____ Data extract

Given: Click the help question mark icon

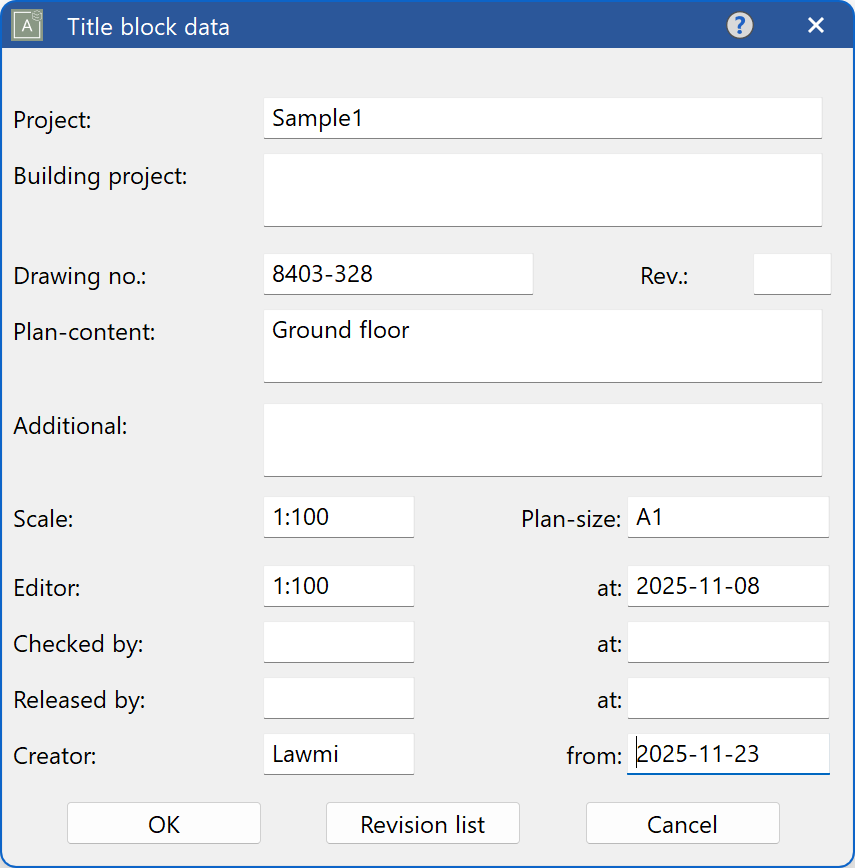Looking at the screenshot, I should (739, 26).
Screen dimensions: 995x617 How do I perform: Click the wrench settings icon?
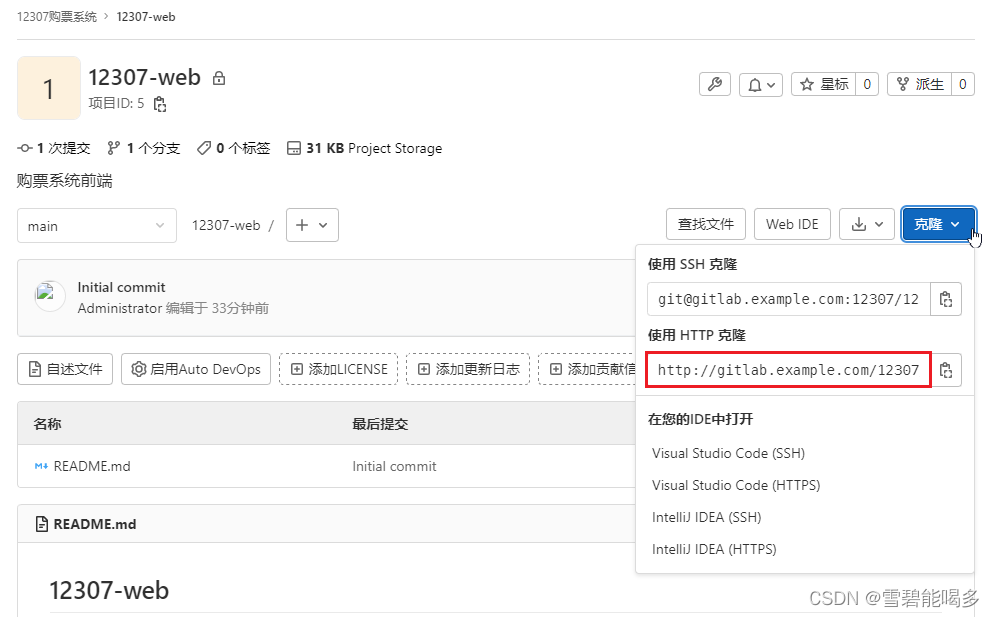(714, 84)
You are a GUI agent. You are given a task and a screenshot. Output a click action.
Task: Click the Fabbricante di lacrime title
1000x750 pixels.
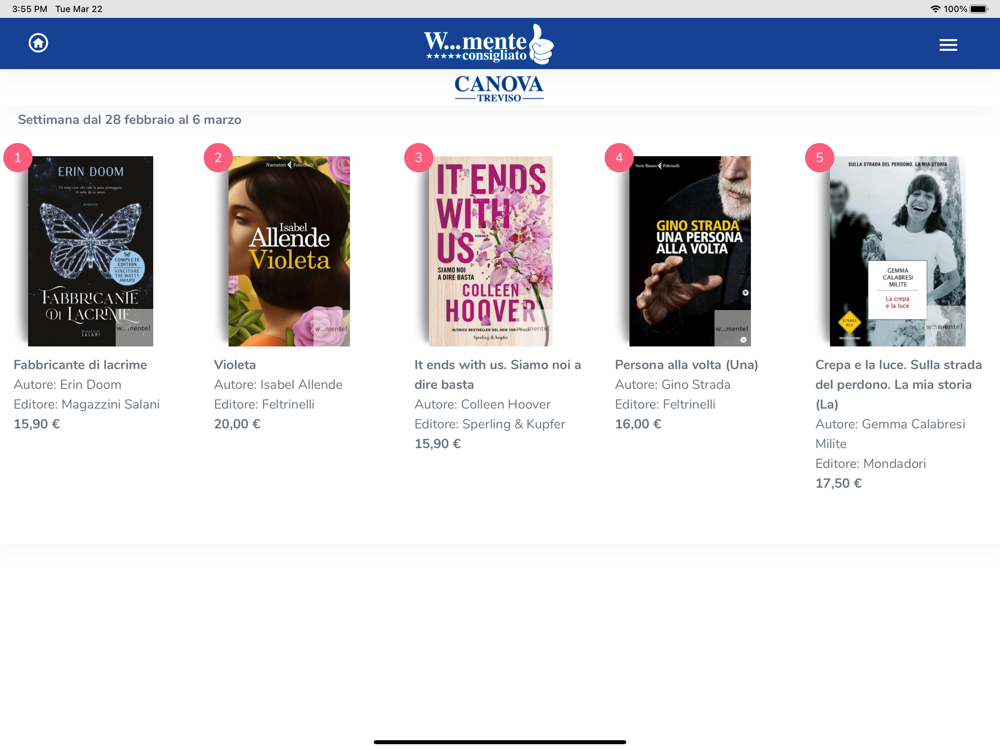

________

**Exercise**:
Please reproduce each entry above word for word and keep the pictures out of the copy.

**Reply to the exercise**:
Given: Click the help question mark icon

Looking at the screenshot, I should (739, 26).
Screen dimensions: 995x617 How do I perform: Click the wrench settings icon?
(714, 84)
You are a GUI agent. You are given a task and a screenshot. Output a click action.
Task: Click the Fabbricante di lacrime title
1000x750 pixels.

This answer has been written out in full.